Investment advisers taking advantage of the rule with respect to non-
discretionary advisory accounts are required to make certain 
disclosures to clients on a prospective, transaction-by-transaction and 
annual basis.
    Specifically, rule 206(3)-3T permits an adviser, with respect to a 
non-discretionary advisory account, to comply with section 206(3) of 
the Advisers Act by, among other things: (i) Making certain written 
disclosures; (ii) obtaining written, revocable consent from the client 
prospectively authorizing the adviser to enter into principal trades; 
(iii) making oral or written disclosure and obtaining the client's 
consent orally or in writing prior to the execution of each principal 
transaction; (iv) sending to the client confirmation statements for 
each principal trade that disclose the capacity in which the adviser 
has acted and indicating that the client consented to the transaction; 
and (v) delivering to the client an annual report itemizing the 
principal transactions.
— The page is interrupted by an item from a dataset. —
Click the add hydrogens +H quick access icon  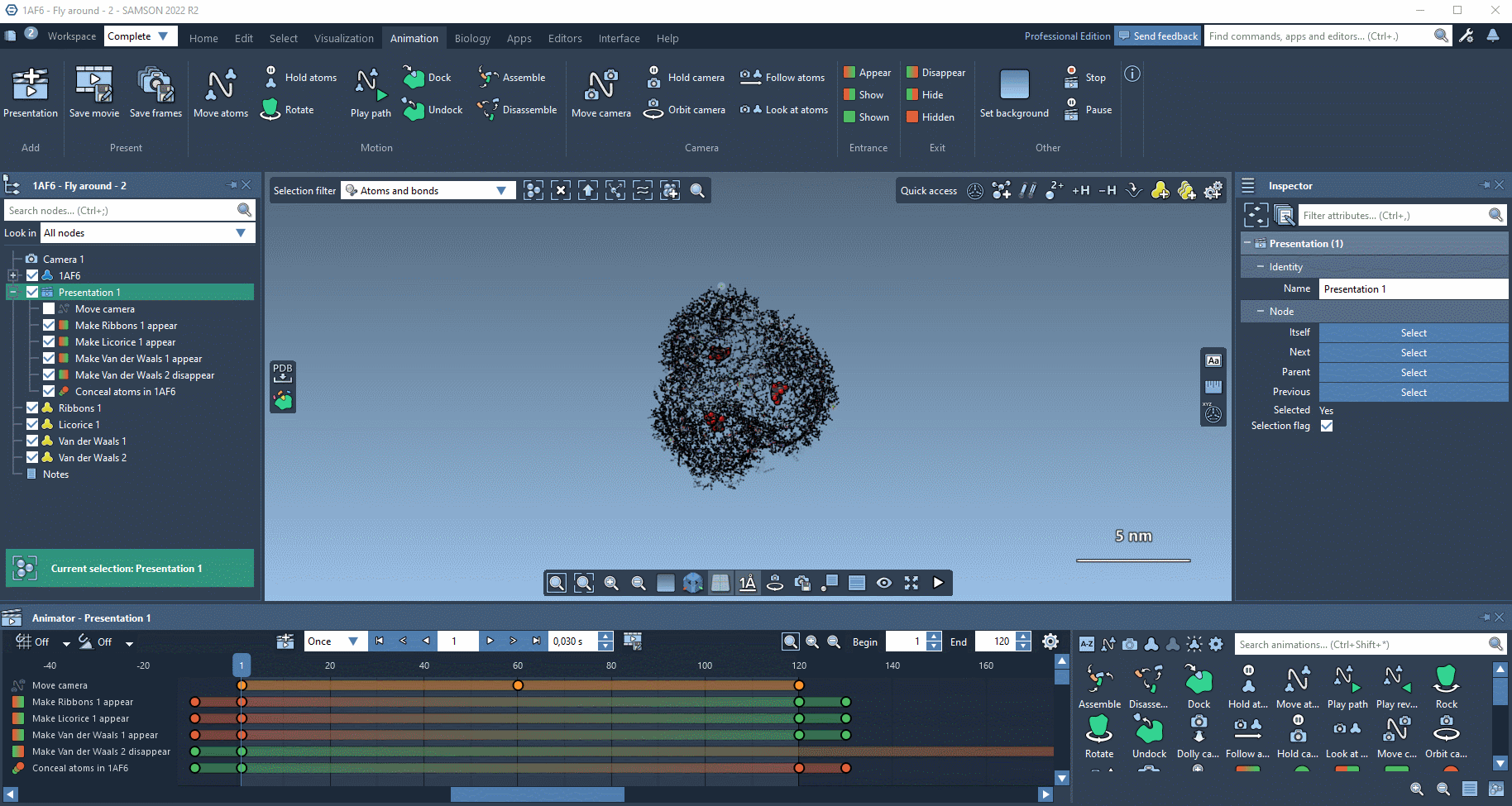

Advisers are already required to communicate 
the content of many of the disclosures pursuant to their fiduciary 
obligations to clients. Other disclosures are already required by rules 
applicable to broker-dealers.
    Our amendment will only extend the rule for two years in its 
current form. Advisers currently relying on the rule already should be 
making the disclosures described above.

E. Agency Action To Minimize Effect on Small Entities

    The Regulatory Flexibility Act directs us to consider significant 
alternatives that would accomplish our stated objective, while 
minimizing any significant adverse impact on small entities.\65\ 
Alternatives in this category would include: (i) Establishing different 
compliance or reporting standards or timetables that take into account 
the resources available to small entities; (ii) clarifying, 
consolidating, or simplifying compliance requirements under the rule 
for small entities; (iii) using performance rather than design 
standards; and (iv) exempting small entities from coverage of the rule, 
or any part of the rule.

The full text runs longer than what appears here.